**WRITTEN EXERCISE:**
Please rewrite the lines starting with the one containing "Click the comments scrollbar on the right" and going on through the one containing "[459, 1050]", swapping "pencil" for "pen" and changing nothing else.

Data listing:
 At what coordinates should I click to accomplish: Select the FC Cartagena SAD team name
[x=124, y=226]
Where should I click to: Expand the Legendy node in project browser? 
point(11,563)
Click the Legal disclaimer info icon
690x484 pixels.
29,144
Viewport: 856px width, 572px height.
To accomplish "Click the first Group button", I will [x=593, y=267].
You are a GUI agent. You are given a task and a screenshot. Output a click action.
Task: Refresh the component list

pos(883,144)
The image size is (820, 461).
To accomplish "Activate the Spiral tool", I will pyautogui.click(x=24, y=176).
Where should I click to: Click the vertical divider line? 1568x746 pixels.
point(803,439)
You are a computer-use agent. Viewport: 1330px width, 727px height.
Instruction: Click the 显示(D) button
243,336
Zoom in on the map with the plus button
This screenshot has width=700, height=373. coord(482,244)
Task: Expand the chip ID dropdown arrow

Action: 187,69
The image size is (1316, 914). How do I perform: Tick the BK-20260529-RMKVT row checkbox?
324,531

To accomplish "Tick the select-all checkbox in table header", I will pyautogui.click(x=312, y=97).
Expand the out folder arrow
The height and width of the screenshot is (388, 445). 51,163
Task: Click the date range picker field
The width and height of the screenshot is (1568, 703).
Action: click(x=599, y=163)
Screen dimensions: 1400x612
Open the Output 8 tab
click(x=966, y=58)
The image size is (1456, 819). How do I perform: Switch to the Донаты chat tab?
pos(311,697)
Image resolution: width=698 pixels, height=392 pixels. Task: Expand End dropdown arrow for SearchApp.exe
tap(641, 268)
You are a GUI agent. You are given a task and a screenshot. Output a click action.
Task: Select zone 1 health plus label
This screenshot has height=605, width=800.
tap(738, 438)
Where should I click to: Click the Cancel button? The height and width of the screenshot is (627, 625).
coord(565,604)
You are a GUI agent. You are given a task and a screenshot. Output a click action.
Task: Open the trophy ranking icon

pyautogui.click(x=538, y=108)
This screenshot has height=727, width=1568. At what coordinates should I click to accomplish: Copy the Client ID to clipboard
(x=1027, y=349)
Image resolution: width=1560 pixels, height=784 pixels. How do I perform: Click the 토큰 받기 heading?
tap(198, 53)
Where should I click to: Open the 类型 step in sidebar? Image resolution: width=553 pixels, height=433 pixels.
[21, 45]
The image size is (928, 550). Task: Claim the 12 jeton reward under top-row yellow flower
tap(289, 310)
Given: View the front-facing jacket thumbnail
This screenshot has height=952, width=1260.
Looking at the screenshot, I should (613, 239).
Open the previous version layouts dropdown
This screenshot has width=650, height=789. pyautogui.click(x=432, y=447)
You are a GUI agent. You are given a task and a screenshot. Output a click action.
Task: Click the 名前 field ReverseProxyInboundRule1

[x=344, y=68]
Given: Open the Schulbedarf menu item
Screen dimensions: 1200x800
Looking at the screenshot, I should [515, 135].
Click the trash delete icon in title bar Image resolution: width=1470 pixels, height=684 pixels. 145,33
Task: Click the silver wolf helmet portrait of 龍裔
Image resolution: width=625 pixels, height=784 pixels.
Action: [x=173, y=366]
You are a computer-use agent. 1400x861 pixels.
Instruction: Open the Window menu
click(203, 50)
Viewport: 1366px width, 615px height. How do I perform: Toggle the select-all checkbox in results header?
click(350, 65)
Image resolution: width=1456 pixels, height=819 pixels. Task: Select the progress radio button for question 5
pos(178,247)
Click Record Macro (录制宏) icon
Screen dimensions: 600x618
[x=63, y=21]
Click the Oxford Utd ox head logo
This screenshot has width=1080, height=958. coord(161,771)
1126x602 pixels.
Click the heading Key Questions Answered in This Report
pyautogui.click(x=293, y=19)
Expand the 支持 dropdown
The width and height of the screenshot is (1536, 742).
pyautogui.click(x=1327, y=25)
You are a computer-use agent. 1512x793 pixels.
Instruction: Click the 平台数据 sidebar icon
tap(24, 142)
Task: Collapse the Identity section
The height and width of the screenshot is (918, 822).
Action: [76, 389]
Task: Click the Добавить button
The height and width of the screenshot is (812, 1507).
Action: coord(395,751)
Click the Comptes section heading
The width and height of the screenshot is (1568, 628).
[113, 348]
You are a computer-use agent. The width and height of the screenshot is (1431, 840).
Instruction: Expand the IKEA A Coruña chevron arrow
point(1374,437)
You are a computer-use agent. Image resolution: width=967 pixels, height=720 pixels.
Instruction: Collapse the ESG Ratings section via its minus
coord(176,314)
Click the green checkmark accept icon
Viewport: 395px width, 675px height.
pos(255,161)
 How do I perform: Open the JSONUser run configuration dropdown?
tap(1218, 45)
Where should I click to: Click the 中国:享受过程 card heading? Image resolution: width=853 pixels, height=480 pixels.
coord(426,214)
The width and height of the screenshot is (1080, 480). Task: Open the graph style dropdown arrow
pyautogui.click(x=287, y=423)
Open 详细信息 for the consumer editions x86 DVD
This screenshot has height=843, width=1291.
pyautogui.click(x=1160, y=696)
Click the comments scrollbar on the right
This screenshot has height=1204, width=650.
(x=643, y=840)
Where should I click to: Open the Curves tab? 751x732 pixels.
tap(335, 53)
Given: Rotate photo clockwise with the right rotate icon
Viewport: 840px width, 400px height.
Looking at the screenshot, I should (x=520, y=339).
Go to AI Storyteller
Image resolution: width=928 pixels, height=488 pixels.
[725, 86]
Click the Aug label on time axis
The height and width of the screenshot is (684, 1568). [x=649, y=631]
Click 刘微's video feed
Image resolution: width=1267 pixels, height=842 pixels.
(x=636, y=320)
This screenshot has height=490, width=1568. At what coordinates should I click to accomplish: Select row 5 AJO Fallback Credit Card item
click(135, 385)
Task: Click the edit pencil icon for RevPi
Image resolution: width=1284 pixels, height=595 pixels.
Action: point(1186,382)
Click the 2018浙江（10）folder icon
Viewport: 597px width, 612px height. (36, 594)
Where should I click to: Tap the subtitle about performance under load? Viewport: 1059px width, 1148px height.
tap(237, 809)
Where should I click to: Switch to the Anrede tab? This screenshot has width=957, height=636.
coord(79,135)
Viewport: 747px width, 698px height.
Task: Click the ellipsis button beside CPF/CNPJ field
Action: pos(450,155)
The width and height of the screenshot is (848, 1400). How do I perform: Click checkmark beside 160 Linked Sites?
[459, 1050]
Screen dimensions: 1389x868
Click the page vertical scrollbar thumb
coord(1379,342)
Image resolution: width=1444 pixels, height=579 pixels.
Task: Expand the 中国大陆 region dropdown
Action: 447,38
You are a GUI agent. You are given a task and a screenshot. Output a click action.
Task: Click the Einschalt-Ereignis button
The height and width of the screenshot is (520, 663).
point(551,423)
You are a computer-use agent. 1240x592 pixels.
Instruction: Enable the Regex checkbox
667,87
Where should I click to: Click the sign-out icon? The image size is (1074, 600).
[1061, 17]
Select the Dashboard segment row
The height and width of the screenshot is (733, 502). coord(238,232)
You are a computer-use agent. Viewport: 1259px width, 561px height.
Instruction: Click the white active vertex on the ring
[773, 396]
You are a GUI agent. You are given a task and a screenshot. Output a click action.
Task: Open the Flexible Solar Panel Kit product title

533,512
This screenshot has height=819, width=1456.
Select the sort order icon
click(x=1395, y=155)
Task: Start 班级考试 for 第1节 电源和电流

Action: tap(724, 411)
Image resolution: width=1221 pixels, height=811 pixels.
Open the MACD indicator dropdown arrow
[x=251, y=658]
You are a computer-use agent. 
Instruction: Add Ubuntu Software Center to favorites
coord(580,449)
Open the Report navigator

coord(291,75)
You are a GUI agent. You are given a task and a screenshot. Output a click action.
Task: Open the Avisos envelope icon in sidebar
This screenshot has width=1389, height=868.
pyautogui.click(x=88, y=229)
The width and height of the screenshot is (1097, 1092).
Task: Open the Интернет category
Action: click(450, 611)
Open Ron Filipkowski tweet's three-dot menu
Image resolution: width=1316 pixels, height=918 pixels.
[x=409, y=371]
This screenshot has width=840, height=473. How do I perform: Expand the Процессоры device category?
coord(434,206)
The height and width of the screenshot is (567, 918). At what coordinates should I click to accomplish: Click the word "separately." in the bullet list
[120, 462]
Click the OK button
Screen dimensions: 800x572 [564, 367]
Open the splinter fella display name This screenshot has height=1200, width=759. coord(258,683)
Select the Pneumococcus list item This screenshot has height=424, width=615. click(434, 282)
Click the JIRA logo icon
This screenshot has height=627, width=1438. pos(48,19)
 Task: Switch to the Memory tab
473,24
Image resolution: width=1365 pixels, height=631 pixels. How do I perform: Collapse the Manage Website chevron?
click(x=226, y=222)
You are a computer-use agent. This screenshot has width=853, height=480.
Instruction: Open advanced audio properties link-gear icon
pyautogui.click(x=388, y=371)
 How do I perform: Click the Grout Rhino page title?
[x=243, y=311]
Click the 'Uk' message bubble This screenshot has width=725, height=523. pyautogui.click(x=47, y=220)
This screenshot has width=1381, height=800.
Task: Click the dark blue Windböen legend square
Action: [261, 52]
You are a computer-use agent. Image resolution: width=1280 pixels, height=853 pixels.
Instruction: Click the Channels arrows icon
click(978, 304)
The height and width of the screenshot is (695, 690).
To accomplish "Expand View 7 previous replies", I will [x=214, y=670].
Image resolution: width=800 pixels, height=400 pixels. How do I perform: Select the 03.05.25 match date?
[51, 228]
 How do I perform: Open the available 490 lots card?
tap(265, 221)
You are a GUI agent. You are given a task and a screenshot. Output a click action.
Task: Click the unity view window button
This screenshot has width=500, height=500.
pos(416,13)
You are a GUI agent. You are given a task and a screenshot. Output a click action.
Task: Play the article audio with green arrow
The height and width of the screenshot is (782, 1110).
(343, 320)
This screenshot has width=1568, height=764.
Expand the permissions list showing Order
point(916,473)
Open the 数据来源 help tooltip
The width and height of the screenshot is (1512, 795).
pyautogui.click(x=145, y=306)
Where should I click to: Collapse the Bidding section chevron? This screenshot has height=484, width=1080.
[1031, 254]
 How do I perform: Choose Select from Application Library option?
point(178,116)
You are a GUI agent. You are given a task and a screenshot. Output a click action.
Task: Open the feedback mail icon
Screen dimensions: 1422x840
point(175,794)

**WRITTEN RESPONSE:**
Click the comments scrollbar on the right
This screenshot has height=1204, width=650.
(x=643, y=840)
Where should I click to: Open the Curves tab? 751x732 pixels.
tap(335, 53)
Given: Rotate photo clockwise with the right rotate icon
Viewport: 840px width, 400px height.
Looking at the screenshot, I should (x=520, y=339).
Go to AI Storyteller
Image resolution: width=928 pixels, height=488 pixels.
[725, 86]
Click the Aug label on time axis
The height and width of the screenshot is (684, 1568). [x=649, y=631]
Click 刘微's video feed
Image resolution: width=1267 pixels, height=842 pixels.
(x=636, y=320)
This screenshot has height=490, width=1568. At what coordinates should I click to accomplish: Select row 5 AJO Fallback Credit Card item
click(135, 385)
Task: Click the edit pen icon for RevPi
Image resolution: width=1284 pixels, height=595 pixels.
Action: point(1186,382)
Click the 2018浙江（10）folder icon
Viewport: 597px width, 612px height. (36, 594)
Where should I click to: Tap the subtitle about performance under load? Viewport: 1059px width, 1148px height.
tap(237, 809)
Where should I click to: Switch to the Anrede tab? This screenshot has width=957, height=636.
coord(79,135)
Viewport: 747px width, 698px height.
Task: Click the ellipsis button beside CPF/CNPJ field
Action: pos(450,155)
The width and height of the screenshot is (848, 1400). How do I perform: Click checkmark beside 160 Linked Sites?
[459, 1050]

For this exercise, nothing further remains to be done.